Unlike other 3D televisions that require viewers wear a pair of glasses, Toshiba's TVs achieve the illusion of depth thanks to a thin sheet of small lenses in front of the display. The lenses split light from the screen to one of nine points in front of the TV. If the viewer sits in one of these 'sweet spots' they see the 3D illusion.
The TV was first unveiled at October's Ceatec show in Japan and drew long queues of people eager to see it. (See video of the Ceatec launch on YouTube.)
"It has been three months. I think we should show [the TVs] with better technology," said Masaaki Oosumi, president of Toshiba's digital media network unit.

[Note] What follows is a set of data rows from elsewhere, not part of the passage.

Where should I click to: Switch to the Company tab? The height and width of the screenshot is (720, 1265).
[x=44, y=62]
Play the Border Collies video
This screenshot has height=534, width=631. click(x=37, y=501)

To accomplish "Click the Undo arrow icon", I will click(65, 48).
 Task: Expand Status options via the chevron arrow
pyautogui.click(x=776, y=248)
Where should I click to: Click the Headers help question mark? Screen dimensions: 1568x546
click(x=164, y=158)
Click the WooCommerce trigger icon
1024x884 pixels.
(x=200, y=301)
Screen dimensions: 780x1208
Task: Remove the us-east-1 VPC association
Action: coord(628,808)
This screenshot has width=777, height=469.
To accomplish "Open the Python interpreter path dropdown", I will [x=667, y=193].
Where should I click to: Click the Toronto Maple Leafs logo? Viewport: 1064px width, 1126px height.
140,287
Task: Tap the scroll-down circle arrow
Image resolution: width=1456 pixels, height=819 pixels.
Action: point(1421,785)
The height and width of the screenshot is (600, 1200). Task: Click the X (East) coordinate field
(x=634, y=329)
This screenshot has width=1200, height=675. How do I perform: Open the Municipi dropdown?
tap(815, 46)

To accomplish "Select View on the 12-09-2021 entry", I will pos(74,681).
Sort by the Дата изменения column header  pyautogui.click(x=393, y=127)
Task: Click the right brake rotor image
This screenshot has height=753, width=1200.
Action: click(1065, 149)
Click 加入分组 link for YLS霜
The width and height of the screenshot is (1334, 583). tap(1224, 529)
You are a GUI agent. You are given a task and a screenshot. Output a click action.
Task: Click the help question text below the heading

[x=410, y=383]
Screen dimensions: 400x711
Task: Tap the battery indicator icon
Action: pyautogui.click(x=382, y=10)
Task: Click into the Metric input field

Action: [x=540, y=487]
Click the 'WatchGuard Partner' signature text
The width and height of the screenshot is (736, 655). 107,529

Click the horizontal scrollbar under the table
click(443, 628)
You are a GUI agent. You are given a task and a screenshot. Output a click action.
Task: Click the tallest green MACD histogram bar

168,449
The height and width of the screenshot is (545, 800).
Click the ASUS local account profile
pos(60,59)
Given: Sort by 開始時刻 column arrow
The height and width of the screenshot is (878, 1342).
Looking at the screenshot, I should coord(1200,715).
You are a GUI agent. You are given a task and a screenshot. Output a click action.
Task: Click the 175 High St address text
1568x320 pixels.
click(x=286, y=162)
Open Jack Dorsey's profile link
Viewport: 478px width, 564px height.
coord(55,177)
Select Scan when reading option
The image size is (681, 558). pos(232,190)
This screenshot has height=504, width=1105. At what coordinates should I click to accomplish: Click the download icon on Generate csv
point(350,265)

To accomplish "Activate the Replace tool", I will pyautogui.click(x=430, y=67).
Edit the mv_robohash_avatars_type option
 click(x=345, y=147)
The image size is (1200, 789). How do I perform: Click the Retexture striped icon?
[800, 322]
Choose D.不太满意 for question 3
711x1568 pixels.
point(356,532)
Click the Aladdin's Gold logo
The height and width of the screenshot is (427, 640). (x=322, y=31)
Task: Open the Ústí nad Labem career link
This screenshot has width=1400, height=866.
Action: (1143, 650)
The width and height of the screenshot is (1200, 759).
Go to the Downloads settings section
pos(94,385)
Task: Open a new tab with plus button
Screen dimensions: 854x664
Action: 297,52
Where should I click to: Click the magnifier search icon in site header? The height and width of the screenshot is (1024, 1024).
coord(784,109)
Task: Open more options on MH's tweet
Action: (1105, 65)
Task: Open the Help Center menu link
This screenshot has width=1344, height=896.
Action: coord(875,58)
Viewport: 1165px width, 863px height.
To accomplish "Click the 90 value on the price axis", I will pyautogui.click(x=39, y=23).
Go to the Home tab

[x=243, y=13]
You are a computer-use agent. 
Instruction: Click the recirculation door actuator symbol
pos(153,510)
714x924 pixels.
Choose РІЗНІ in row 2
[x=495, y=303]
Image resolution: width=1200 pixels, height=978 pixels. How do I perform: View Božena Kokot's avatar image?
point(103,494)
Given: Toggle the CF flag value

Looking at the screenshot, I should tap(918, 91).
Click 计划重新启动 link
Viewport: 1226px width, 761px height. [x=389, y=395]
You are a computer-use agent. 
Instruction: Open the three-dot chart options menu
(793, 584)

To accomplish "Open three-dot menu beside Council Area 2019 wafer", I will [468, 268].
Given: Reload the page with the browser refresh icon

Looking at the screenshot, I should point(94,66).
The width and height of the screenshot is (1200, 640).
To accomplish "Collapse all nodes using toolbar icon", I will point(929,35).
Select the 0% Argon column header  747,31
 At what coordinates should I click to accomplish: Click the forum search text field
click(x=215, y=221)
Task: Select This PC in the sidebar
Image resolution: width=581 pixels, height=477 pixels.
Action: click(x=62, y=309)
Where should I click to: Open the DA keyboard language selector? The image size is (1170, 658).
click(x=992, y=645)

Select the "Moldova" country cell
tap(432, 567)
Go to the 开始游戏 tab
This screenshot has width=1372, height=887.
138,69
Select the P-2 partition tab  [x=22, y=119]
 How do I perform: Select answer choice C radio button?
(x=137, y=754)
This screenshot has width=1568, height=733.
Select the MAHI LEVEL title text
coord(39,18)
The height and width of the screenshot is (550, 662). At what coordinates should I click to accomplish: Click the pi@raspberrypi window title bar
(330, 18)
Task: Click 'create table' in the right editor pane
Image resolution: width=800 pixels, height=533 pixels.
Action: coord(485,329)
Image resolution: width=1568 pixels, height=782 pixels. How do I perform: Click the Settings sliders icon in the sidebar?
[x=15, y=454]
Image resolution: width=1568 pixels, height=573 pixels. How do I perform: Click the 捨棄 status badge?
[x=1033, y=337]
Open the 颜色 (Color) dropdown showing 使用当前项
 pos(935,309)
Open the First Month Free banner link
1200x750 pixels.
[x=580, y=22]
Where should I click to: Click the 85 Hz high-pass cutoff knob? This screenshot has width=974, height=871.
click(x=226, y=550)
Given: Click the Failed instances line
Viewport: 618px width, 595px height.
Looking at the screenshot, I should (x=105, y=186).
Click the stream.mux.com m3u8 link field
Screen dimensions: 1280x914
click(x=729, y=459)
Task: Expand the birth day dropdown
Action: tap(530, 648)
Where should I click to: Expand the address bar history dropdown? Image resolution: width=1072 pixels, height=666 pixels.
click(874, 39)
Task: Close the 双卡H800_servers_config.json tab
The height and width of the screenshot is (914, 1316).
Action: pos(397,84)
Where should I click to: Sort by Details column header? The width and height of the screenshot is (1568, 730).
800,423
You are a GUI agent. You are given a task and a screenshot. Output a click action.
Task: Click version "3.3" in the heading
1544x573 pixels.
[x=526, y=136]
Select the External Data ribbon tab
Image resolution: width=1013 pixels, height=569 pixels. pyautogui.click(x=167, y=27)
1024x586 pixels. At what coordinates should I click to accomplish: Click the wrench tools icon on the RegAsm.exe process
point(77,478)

At Ceatec Toshiba showed two models, a 12in and a 20in television. At the time, Oosumi recognised the need for larger screen sizes for markets outside of Japan and said the US market demands screens of around 40in and larger.
Both models are due on sale in Japan before the end of the month. The TVs will cost around ¥120,000 (£920) and ¥240,000 (£1,840) respectively.
Oosumi didn't provide any more details about Toshiba's CES plans, but he did confirm the company would be working on making larger screens in 2011.
"Next year is the key year to extend development of the technology and extend the screen size," said Oosumi.
The International Consumer Electronics Show runs from January 6 to 9 at the Las Vegas Convention Center.